#### QUÉ HARÁS
1 - Según el documento fuente, ¿qué son esencialmente las pruebas?
2 - Traduce al inglés esta oración del documento fuente: «Para más precisión, diremos que las pruebas son ritos preliminares o preparatorios a la iniciación propiamente dicha; constituyen su preámbulo necesario, de tal suerte que la iniciación misma es como su conclusión inmediata.»
===== DOCUMENTO FUENTE =====
Para más precisión, diremos que las
pruebas son ritos preliminares o preparatorios a la iniciación propiamente
dicha; constituyen su preámbulo necesario, de tal suerte que la iniciación
misma es como su conclusión inmediata. Hay que destacar que revisten
frecuentemente la forma de «viajes» simbólicos; por lo demás, anotamos este
punto sólo de pasada, ya que no podemos pensar en extendernos aquí sobre el
simbolismo del viaje en general, y diremos solamente que, bajo este aspecto, se
presentan como una «búsqueda» (o mejor una «gesta», como se decía en la lengua
de la edad media) que conduce al ser de las «tinieblas» del mundo profano a la
«luz» iniciática; pero todavía esta forma, que se comprende así por sí misma,
no es en cierto modo más que accesoria, por muy apropiada que sea a aquello de
lo que se trata. En el fondo, las pruebas son esencialmente ritos de
purificación; y es eso lo que da la explicación verdadera de esta palabra
«pruebas», que tiene aquí un sentido claramente «alquímico», y no el sentido
vulgar que ha dado lugar a los errores que hemos señalado. Ahora bien, lo que
importa para conocer el principio fundamental del rito, es considerar que la
purificación se opera por los «elementos», en el sentido cosmológico de este
término, y la razón de ello puede expresarse muy fácilmente en algunas
palabras: quien dice elemento dice simple, y quien dice simple dice
incorruptible. Por consiguiente, la purificación ritual tendrá siempre como
«soporte» material los cuerpos que simbolizan los elementos y que llevan sus
designaciones (ya que debe entenderse bien que los elementos mismos no son en
modo alguno cuerpos pretendidos «simples», lo que, por lo demás, es una contradicción,
sino eso a partir de lo cual se forman todos los cuerpos), o al menos uno de
estos cuerpos; y esto se aplica igualmente en el orden tradicional exotérico,
concretamente en lo que concierne a los ritos religiosos, donde este modo de
purificación se usa no solo para los seres humanos, sino también para otros
seres vivos, para objetos inanimados y para lugares o edificios. Si el agua
parece jugar aquí un papel preponderante en relación a los otros cuerpos
representativos de elementos, es menester decir no obstante que este papel no
es exclusivo; quizás se podría explicar esta preponderancia destacando que el
agua, en todas las tradiciones, es además más particularmente el símbolo de la
«substancia universal». Sea como sea, apenas hay necesidad de decir que los
ritos de los que se trata, lustraciones, abluciones u otros (comprendido ahí el
rito cristiano del bautismo, el cual ya hemos indicado que entra también en
esta categoría), no tienen, como tampoco lo tienen, por lo demás, los ayunos de
carácter igualmente ritual o la prohibición de algunos alimentos, absolutamente
nada que ver con prescripciones de higiene o de limpieza corporal, según la
concepción estúpida de algunos modernos, que, al querer reducir expresamente
todas las cosas a una explicación puramente humana, parecen complacerse en
elegir siempre la interpretación más grosera que sea posible imaginar. Es
verdad que las pretendidas explicaciones «psicológicas», aunque son de
apariencia más sutil, no valen más en el fondo; todas desdeñan igualmente
considerar la única cosa que cuenta en realidad, a saber, que la acción
efectiva de los ritos no es una «creencia» ni una cuestión teórica, sino un
hecho positivo.
===== DATOS =====
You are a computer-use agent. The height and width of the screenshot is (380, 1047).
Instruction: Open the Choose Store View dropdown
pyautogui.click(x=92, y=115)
=====
#### RESPUESTAS DEL EJERCICIO
1 - Son esencialmente ritos de purificación.

2 - To be more precise, we will say that the trials are rites preliminary or preparatory to initiation properly speaking; they constitute its necessary preamble, so that initiation itself is like their immediate conclusion.